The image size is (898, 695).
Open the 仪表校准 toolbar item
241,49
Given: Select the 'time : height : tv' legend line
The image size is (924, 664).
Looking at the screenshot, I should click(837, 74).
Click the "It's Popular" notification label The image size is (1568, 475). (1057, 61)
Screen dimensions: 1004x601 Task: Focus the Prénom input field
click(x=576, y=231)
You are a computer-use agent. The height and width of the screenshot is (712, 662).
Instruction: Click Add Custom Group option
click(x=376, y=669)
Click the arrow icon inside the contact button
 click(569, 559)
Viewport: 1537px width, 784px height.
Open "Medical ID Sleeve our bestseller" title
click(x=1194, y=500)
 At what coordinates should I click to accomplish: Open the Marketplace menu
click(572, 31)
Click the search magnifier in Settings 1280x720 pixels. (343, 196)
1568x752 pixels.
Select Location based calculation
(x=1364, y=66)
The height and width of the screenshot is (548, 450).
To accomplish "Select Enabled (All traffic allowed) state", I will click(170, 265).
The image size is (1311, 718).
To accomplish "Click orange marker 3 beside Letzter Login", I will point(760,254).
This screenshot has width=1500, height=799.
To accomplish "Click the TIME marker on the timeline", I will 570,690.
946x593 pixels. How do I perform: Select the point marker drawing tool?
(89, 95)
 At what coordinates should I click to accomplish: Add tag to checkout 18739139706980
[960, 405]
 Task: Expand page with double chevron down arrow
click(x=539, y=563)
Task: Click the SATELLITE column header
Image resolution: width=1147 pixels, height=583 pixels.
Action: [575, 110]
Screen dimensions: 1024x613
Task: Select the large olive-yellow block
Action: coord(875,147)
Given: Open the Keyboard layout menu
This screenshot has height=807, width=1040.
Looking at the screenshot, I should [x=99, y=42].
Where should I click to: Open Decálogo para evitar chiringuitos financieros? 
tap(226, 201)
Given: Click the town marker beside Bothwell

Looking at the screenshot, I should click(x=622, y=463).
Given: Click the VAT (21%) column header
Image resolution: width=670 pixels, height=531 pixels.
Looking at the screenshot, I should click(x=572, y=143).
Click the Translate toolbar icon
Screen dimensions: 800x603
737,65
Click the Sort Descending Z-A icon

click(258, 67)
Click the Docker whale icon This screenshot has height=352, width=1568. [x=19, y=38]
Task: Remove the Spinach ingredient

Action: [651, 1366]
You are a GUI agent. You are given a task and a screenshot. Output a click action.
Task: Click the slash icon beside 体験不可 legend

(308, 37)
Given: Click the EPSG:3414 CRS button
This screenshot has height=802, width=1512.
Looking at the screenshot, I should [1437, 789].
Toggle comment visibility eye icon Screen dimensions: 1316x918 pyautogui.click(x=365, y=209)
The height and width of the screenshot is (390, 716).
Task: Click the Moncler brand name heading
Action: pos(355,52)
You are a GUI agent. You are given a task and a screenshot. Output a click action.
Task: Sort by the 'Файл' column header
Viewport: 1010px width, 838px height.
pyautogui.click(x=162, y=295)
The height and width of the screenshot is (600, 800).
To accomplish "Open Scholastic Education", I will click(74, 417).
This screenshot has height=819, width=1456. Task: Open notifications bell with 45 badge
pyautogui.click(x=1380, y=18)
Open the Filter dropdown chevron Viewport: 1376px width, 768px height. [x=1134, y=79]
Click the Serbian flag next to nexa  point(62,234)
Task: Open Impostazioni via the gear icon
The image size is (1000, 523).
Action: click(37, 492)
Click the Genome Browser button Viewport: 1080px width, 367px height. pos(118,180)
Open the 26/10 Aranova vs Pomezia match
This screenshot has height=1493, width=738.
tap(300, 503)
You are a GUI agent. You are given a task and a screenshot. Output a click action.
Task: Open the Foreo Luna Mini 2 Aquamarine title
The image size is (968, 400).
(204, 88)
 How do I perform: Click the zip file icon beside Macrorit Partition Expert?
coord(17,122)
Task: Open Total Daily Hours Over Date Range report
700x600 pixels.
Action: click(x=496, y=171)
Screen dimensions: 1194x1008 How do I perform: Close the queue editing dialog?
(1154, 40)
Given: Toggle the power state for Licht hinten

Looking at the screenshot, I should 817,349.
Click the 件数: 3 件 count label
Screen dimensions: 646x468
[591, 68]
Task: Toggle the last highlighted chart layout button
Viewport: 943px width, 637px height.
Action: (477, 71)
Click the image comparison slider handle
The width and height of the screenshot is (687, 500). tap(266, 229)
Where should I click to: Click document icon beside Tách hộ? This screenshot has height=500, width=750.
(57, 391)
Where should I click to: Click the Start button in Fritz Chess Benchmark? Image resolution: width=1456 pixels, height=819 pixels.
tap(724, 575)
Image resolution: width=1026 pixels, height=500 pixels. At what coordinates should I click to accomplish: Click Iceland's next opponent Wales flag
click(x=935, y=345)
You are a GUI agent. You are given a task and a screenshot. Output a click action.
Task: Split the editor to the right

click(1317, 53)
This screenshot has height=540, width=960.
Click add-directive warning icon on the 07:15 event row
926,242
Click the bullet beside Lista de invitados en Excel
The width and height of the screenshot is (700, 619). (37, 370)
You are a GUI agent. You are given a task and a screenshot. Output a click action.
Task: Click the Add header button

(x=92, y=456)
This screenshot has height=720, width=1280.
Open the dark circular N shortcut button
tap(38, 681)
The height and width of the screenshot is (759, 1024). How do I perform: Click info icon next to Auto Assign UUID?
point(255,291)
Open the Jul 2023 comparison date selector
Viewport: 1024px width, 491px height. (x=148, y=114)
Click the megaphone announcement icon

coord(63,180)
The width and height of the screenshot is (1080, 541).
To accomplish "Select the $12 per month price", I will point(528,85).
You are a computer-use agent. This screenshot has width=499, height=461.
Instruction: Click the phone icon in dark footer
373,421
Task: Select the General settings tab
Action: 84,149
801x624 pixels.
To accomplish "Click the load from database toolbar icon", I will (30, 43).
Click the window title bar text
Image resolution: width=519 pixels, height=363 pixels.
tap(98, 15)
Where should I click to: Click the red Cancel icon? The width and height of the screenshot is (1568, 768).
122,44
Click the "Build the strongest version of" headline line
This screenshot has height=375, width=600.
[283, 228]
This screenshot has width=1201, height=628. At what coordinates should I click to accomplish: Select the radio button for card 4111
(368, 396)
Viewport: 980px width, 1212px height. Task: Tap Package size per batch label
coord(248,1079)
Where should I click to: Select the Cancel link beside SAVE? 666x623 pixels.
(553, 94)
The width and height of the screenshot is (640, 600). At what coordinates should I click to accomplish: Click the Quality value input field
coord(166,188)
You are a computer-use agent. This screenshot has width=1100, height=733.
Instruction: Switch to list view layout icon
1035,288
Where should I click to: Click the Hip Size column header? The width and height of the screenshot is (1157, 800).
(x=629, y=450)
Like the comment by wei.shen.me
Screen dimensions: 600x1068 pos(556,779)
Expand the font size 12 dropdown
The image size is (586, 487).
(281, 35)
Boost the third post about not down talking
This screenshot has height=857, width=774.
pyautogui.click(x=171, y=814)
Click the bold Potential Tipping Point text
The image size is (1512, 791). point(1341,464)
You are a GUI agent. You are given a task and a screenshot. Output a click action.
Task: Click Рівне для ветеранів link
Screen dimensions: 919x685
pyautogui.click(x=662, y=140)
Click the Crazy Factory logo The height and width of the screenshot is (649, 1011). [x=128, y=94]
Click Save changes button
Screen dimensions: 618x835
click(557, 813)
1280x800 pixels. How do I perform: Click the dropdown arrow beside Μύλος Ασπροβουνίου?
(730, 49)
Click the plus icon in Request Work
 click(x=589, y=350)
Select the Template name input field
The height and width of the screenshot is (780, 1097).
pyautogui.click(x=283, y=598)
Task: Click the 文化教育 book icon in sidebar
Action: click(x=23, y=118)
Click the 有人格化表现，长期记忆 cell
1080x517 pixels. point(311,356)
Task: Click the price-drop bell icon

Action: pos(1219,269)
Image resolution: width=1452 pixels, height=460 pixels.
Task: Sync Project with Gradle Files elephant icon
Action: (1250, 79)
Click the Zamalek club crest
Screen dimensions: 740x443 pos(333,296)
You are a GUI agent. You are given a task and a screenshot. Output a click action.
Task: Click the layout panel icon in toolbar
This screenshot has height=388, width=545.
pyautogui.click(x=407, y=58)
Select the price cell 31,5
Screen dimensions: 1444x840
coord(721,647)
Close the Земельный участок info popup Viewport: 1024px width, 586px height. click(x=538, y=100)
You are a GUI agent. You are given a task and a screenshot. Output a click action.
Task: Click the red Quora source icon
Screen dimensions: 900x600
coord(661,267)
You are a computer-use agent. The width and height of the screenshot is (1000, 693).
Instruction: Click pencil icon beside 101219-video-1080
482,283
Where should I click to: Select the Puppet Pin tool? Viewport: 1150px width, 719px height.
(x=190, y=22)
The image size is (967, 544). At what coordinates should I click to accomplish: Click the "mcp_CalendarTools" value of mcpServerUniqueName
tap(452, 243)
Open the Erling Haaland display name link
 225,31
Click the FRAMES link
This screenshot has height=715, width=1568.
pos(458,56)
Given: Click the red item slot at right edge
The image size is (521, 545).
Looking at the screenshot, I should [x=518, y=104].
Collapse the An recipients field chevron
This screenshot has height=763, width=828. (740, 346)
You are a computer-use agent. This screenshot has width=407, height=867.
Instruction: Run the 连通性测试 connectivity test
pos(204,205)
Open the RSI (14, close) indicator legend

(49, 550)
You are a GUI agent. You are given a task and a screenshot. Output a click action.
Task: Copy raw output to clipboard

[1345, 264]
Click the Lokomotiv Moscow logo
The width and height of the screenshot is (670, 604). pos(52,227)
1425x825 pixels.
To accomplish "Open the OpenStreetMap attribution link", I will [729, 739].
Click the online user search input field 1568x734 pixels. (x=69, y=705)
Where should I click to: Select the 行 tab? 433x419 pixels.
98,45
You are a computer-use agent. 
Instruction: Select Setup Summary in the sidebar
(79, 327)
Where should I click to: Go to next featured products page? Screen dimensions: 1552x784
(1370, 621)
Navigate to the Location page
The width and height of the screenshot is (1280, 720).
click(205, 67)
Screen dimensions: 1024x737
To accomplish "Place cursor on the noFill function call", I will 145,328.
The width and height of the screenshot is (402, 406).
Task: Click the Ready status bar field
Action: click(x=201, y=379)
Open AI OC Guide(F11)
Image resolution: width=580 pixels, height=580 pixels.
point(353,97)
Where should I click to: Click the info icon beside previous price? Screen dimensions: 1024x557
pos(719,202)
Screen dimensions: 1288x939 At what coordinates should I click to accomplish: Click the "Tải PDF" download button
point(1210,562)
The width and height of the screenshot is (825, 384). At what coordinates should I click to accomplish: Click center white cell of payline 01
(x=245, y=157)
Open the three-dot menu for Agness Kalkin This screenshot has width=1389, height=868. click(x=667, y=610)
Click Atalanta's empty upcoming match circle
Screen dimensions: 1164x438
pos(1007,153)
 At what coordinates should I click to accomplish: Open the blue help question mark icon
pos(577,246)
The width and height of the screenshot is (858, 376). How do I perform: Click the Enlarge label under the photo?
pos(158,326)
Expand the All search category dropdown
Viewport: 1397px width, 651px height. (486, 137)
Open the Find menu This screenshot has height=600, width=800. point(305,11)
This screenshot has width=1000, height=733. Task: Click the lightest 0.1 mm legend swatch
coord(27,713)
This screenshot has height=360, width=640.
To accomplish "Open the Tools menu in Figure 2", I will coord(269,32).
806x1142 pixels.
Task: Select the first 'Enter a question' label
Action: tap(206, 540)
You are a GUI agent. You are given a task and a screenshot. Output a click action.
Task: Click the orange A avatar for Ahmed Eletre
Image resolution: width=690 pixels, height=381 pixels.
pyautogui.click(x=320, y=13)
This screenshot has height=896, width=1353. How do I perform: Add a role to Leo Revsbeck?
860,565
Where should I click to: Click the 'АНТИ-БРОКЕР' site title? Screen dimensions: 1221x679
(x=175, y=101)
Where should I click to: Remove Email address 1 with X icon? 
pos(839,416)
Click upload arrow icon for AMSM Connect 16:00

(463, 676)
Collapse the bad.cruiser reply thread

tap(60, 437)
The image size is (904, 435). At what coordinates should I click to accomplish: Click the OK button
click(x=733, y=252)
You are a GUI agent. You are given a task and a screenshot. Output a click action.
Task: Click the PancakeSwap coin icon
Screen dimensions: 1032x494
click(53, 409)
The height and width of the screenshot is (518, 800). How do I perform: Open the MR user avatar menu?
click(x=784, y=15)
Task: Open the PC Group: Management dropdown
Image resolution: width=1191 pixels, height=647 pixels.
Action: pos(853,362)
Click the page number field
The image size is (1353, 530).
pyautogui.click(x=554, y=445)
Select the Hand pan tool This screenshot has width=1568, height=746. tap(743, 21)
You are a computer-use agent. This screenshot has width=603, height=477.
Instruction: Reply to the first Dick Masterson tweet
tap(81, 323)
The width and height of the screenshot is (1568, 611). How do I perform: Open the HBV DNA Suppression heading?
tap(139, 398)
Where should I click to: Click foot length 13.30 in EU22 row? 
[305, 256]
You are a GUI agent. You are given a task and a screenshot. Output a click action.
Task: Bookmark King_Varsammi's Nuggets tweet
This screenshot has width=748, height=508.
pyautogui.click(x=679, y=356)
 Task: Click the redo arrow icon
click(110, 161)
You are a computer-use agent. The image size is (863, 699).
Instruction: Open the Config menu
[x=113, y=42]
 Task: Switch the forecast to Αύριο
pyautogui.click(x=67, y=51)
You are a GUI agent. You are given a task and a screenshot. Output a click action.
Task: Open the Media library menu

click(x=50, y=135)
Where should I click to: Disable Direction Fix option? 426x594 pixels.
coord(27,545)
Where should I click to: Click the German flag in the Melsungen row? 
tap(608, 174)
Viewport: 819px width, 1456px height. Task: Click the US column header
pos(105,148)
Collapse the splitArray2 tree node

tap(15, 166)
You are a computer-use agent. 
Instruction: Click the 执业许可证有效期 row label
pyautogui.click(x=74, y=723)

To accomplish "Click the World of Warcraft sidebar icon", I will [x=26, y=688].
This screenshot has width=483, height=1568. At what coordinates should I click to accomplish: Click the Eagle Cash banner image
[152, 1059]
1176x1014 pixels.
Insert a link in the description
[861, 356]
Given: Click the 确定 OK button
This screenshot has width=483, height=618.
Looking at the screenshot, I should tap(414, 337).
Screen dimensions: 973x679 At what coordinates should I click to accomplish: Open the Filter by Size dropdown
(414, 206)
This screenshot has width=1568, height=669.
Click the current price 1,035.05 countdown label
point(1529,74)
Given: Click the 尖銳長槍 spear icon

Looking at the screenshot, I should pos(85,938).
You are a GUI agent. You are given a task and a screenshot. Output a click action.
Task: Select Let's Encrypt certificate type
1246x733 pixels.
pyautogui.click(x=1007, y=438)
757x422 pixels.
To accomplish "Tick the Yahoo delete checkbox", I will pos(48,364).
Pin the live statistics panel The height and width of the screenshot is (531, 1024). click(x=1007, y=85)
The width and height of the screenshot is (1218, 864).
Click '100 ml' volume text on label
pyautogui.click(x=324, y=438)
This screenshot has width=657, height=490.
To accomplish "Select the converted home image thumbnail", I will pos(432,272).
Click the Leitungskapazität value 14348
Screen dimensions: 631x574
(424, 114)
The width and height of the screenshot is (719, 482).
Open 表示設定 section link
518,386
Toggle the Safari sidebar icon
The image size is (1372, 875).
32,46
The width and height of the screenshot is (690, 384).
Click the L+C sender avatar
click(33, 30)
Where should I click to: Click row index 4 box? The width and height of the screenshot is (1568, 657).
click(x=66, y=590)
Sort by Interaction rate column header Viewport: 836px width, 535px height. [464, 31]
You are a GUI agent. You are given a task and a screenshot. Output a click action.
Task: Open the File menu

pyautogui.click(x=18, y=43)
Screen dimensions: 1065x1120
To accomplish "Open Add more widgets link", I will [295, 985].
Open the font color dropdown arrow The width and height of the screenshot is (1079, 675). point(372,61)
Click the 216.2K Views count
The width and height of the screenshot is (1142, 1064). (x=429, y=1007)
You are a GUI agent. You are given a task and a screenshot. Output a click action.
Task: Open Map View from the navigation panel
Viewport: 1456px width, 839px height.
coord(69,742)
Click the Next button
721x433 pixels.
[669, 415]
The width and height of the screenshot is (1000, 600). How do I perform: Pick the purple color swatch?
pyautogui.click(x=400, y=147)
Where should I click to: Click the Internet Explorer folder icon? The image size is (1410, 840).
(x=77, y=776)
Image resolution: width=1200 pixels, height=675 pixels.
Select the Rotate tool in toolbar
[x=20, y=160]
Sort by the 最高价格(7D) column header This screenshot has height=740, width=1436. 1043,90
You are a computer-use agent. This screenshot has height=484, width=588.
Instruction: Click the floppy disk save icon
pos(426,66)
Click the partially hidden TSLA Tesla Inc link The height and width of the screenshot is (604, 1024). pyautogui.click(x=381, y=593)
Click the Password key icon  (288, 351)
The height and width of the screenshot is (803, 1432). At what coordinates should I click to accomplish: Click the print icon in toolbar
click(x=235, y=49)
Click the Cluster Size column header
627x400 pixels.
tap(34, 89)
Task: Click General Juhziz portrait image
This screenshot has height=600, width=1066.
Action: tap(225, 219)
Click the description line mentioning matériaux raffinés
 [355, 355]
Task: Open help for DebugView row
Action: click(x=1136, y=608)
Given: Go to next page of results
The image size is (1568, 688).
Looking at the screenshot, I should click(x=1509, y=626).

Goal of the exercise: Please transcribe exactly the lines above from the line that has "This screenshot has height=896, width=1353." up to and including the line that has "Select the Hand"; no other line belongs in the answer.

Solution to the exercise:
This screenshot has height=896, width=1353. How do I perform: Add a role to Leo Revsbeck?
860,565
Where should I click to: Click the 'АНТИ-БРОКЕР' site title? Screen dimensions: 1221x679
(x=175, y=101)
Where should I click to: Remove Email address 1 with X icon? 
pos(839,416)
Click upload arrow icon for AMSM Connect 16:00

(463, 676)
Collapse the bad.cruiser reply thread

tap(60, 437)
The image size is (904, 435). At what coordinates should I click to accomplish: Click the OK button
click(x=733, y=252)
You are a GUI agent. You are given a task and a screenshot. Output a click action.
Task: Click the PancakeSwap coin icon
Screen dimensions: 1032x494
click(53, 409)
The height and width of the screenshot is (518, 800). How do I perform: Open the MR user avatar menu?
click(x=784, y=15)
Task: Open the PC Group: Management dropdown
Image resolution: width=1191 pixels, height=647 pixels.
Action: pos(853,362)
Click the page number field
The image size is (1353, 530).
pyautogui.click(x=554, y=445)
Select the Hand pan tool This screenshot has width=1568, height=746. tap(743, 21)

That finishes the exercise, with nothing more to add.